The winding 1 is, then, covered on its inner and outer peripheral, and upper and lower end surfaces with a sheet or tape of a prepreg resin 5. It is, then, heated in an oven until the prepreg resin 5 is completely cured.
Then, a casting resin 6 is cast around the winding 1, whereby a molded coil is obtained. The clearances 4 in the winding 1 are not filled with the casting resin, but remain open, since they are covered with a fully cured layer of prepreg resin 5. The clearances 4 can absorb any thermal stress that may develop in the casting resin as a result of the generation of heat during operation, or any variation in ambient temperature during the interruption of operation. If the width of the clearances 4 is appropriately selected, it is possible to minimize any such thermal stress even if the conductor 2 is composed of copper, or any other material having a coefficient of thermal expansion which is largely different from that of the casting resin 6.
FIGURE 3 shows a different embodiment of this invention in which the conductor 2 is covered with a prepreg tape 3 in which the clearances 4 exist.
According to this invention, it is possible to minimize any thermal stress that may develop in the casting resin, whichever material the conductor may comprise. It is possible to use a copper conductor, and raise its current density to thereby obtain a molded coil having a small volume, and which requires only a small amount of resin. The molded coil of this invention is by far more resistant to cracking than any known molded coil.

Claims

1. A method of manufacturing a molded coil, which comprises:

covering a winding with a prepreg resin;

heating said prepreg resin for curing it; and casting a casting resin around said prepreg resin.

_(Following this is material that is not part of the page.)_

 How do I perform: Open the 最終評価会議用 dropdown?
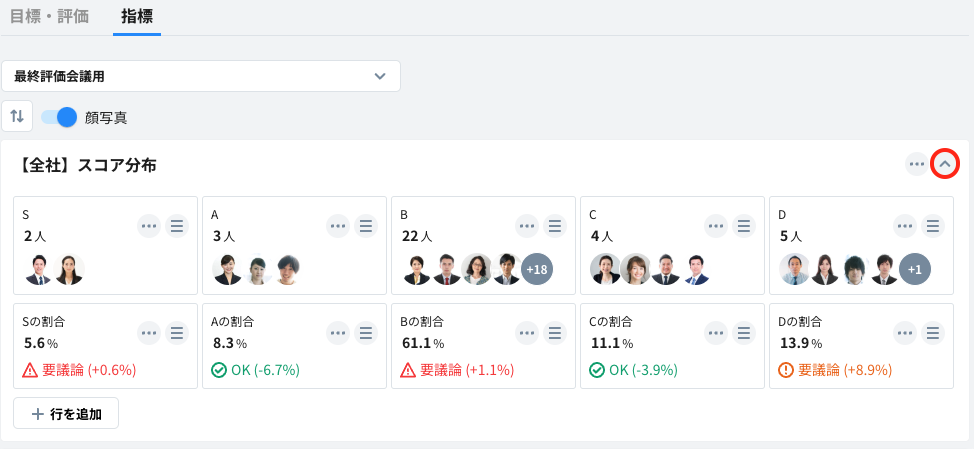point(201,76)
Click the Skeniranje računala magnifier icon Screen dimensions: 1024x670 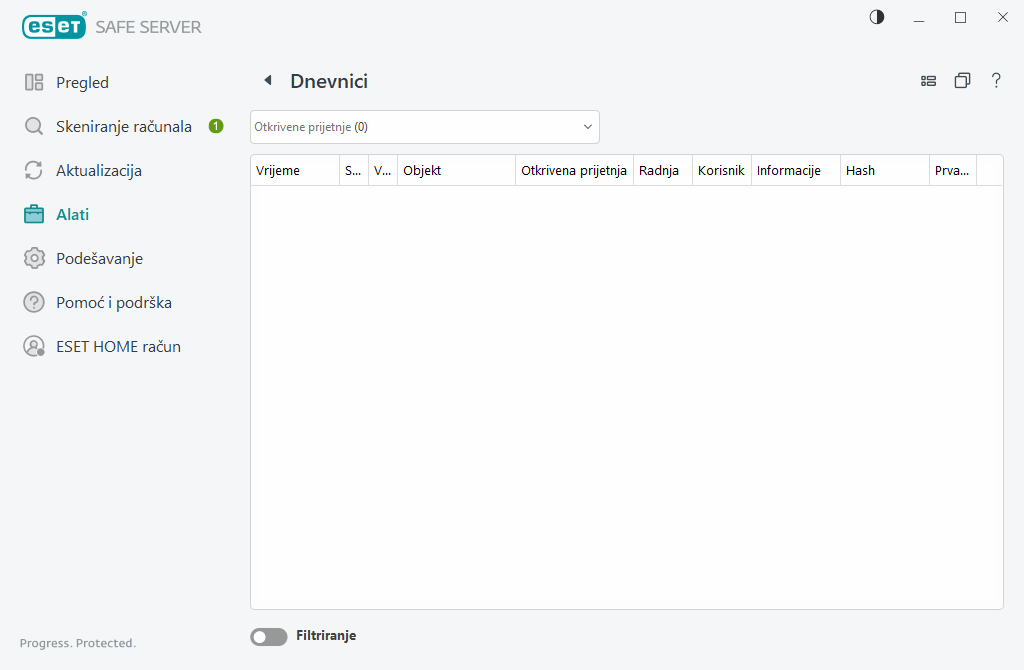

2. A method of manufacturing a molded coil, which comprises:

coveting a conductor with an insulating tape;

winding said conductor to form a winding which comprises an axially stacked array of disk-shaped conductor layers, said winding having therein a clearance which provides allowance for thermal expansion;

covering said winding with a prepreg resin;

heating said prepreg resin for curing it; and

casting a casting resin around said prepreg resin.

3. A method as set forth in claim 2, wherein said clearance is formed between every adjoining two of said conductor layers.

4. A method as set forth in claim 2, wherein said insulating tape comprises a prepreg resin, and wherein said clearance is formed in said insulating tape.